Postpositions instead of prepositions. Where English puts words like “in,” “on,” and “from” before nouns, Turkish puts them after. “In the house” becomes “evde” — the location marker “-de” attaches directly to “ev.”

Regular spelling. Once you learn the alphabet, you can pronounce any Turkish word correctly and spell any word you hear. There are essentially no irregular spellings — the opposite of English’s chaotic orthography.

Turkish in the Modern World

Turkey’s population of 85 million, its strategic position between Europe and Asia, and its significant diaspora (over 5 million in Western Europe) make Turkish a language with real practical value. Germany alone has roughly 3 million Turkish speakers, making Turkish the country’s second most-spoken language.

The language continues to evolve. The Turkish Language Association (Turk Dil Kurumu), founded in 1932, actively coins Turkish alternatives for foreign loanwords. Some stick — “bilgisayar” (computer, literally “information counter”) replaced the English loanword. Others don’t — most Turks still say “telefon” rather than any proposed Turkish alternative.

Turkish media, music, and television have expanded the language’s international reach significantly. Turkish TV dramas are exported to over 150 countries, introducing the sound and rhythm of the language to audiences from Latin America to the Middle East. Whether this drives actual language learning remains debatable, but it’s certainly boosted global awareness of Turkish as a living, expressive language.

Frequently Asked Questions

How many people speak Turkish?

Approximately 80 to 85 million people speak Turkish as a native language, primarily in Turkey and Northern Cyprus. Including second-language speakers, the total exceeds 90 million. Significant Turkish-speaking communities also exist in Germany (about 3 million), Bulgaria, Greece, and other parts of Western Europe.

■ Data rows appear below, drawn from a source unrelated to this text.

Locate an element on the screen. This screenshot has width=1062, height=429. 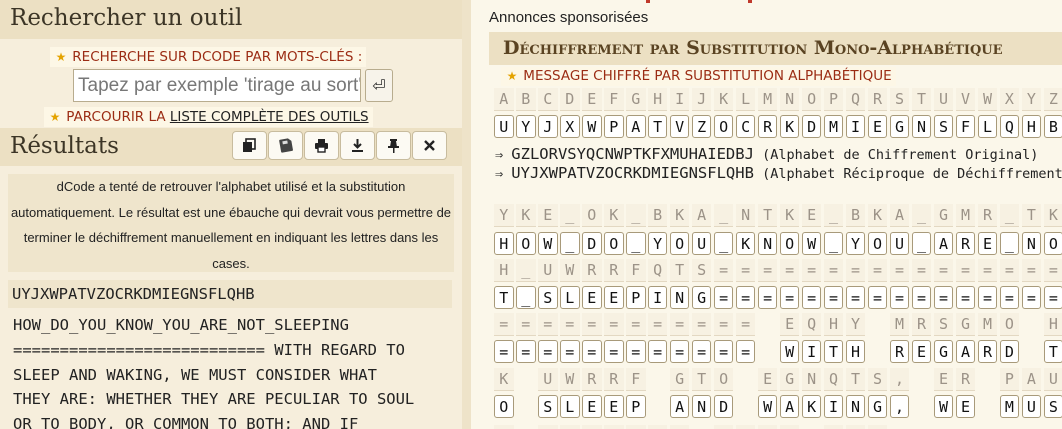
key-cell-input: X is located at coordinates (570, 126).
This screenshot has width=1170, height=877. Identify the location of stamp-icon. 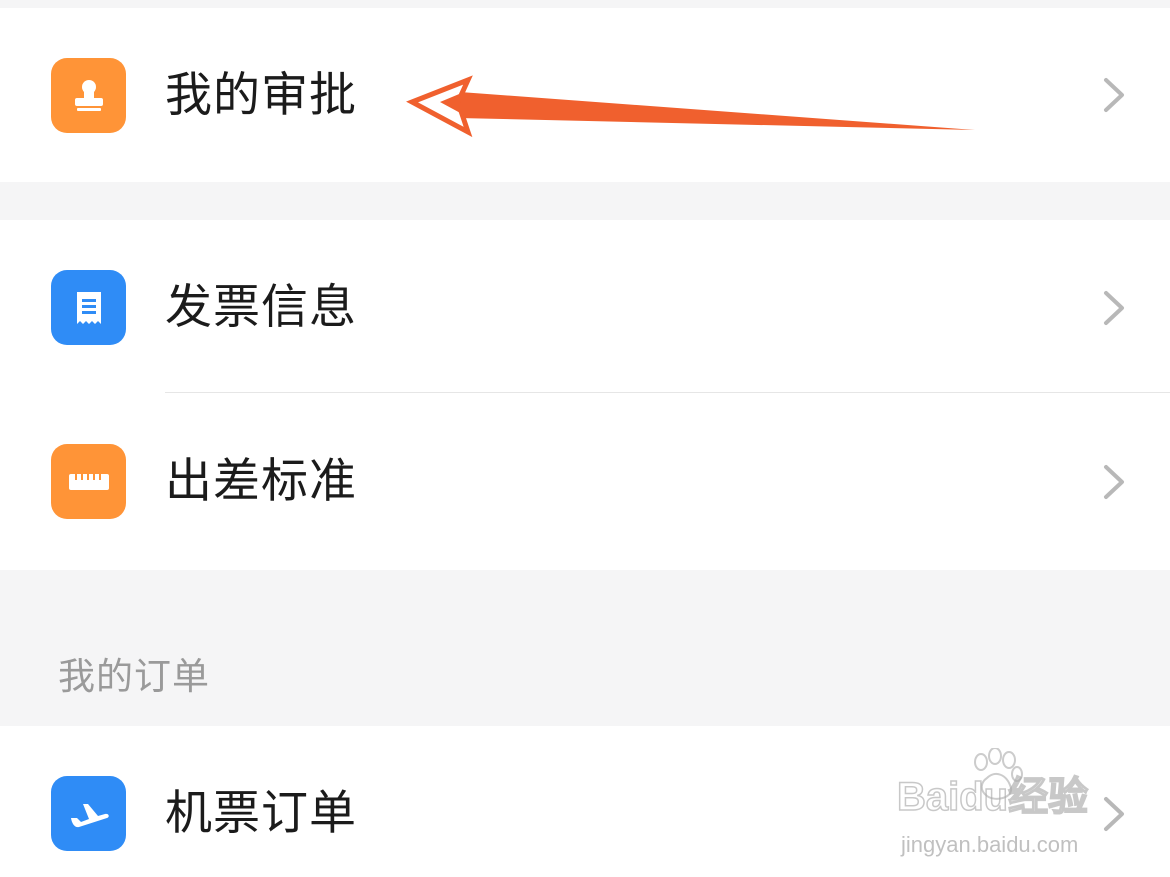
(88, 96).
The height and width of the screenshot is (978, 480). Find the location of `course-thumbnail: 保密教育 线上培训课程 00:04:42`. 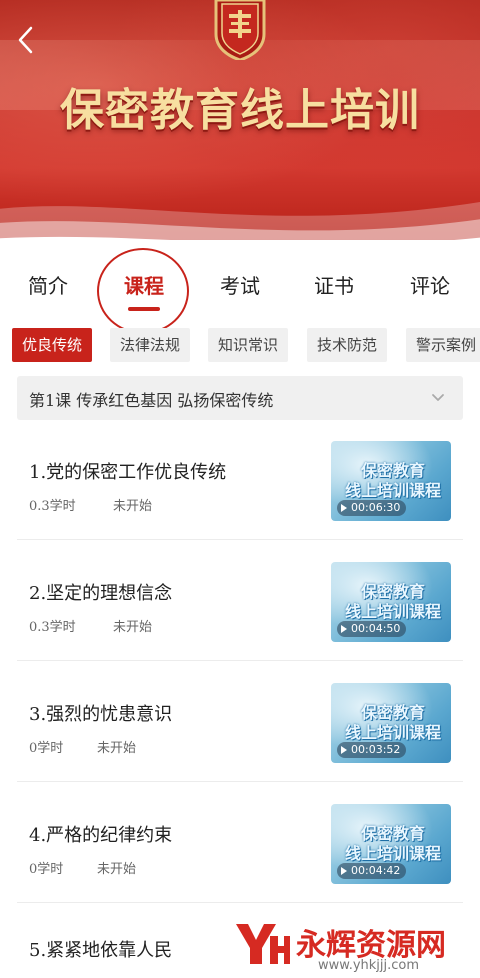

course-thumbnail: 保密教育 线上培训课程 00:04:42 is located at coordinates (391, 844).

Is Turkish hard to learn for English speakers?

The U.S. Foreign Service Institute rates Turkish as a Category III language, meaning it takes roughly 1,100 class hours for English speakers to reach professional proficiency. The agglutinative grammar and vowel harmony system are unfamiliar to English speakers, but Turkish has very regular spelling, no grammatical gender, and logical word-building rules that become intuitive with practice.

What script does Turkish use?

Modern Turkish uses a modified Latin alphabet with 29 letters, adopted in 1928 as part of Ataturk's language reforms. Before that, Turkish was written in a modified Arabic script for about 1,000 years. The switch was remarkably fast — within a few years, the new alphabet was used universally in Turkey, though it meant older generations could no longer read historical documents.